Data in this exercise: Begin

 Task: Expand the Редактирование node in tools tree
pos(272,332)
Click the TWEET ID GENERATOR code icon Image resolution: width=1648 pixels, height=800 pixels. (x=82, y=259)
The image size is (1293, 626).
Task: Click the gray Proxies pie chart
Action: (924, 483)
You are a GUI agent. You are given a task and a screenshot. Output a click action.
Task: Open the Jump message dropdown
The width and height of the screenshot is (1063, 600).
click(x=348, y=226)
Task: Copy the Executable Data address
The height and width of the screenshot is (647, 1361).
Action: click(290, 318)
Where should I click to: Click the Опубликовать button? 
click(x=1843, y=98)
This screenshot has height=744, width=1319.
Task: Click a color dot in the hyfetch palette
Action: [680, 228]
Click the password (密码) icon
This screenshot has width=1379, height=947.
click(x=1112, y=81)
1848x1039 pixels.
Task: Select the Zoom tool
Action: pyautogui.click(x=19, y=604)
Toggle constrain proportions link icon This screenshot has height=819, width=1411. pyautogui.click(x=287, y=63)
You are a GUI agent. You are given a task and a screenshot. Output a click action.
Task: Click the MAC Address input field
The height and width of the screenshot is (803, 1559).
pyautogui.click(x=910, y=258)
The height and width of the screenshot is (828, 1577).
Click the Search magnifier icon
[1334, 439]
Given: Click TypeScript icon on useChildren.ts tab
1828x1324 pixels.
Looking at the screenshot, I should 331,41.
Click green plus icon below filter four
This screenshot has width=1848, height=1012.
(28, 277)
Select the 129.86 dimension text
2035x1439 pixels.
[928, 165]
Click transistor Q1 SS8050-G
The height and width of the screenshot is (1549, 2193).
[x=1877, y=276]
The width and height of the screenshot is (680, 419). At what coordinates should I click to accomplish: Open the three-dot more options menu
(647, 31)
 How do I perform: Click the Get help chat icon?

Data in this exercise: End

Assigned task: Reproduce the entries exactly, dropping nothing.

Written answer:
 Task: Expand the Редактирование node in tools tree
pos(272,332)
Click the TWEET ID GENERATOR code icon Image resolution: width=1648 pixels, height=800 pixels. (x=82, y=259)
The image size is (1293, 626).
Task: Click the gray Proxies pie chart
Action: (924, 483)
You are a GUI agent. You are given a task and a screenshot. Output a click action.
Task: Open the Jump message dropdown
The width and height of the screenshot is (1063, 600).
click(x=348, y=226)
Task: Copy the Executable Data address
The height and width of the screenshot is (647, 1361).
Action: click(290, 318)
Where should I click to: Click the Опубликовать button? 
click(x=1843, y=98)
This screenshot has height=744, width=1319.
Task: Click a color dot in the hyfetch palette
Action: [680, 228]
Click the password (密码) icon
This screenshot has width=1379, height=947.
click(x=1112, y=81)
1848x1039 pixels.
Task: Select the Zoom tool
Action: pyautogui.click(x=19, y=604)
Toggle constrain proportions link icon This screenshot has height=819, width=1411. pyautogui.click(x=287, y=63)
You are a GUI agent. You are given a task and a screenshot. Output a click action.
Task: Click the MAC Address input field
The height and width of the screenshot is (803, 1559).
pyautogui.click(x=910, y=258)
The height and width of the screenshot is (828, 1577).
Click the Search magnifier icon
[1334, 439]
Given: Click TypeScript icon on useChildren.ts tab
1828x1324 pixels.
Looking at the screenshot, I should 331,41.
Click green plus icon below filter four
This screenshot has width=1848, height=1012.
(28, 277)
Select the 129.86 dimension text
2035x1439 pixels.
[928, 165]
Click transistor Q1 SS8050-G
The height and width of the screenshot is (1549, 2193).
[x=1877, y=276]
The width and height of the screenshot is (680, 419). At what coordinates should I click to accomplish: Open the three-dot more options menu
(647, 31)
 How do I perform: Click the Get help chat icon?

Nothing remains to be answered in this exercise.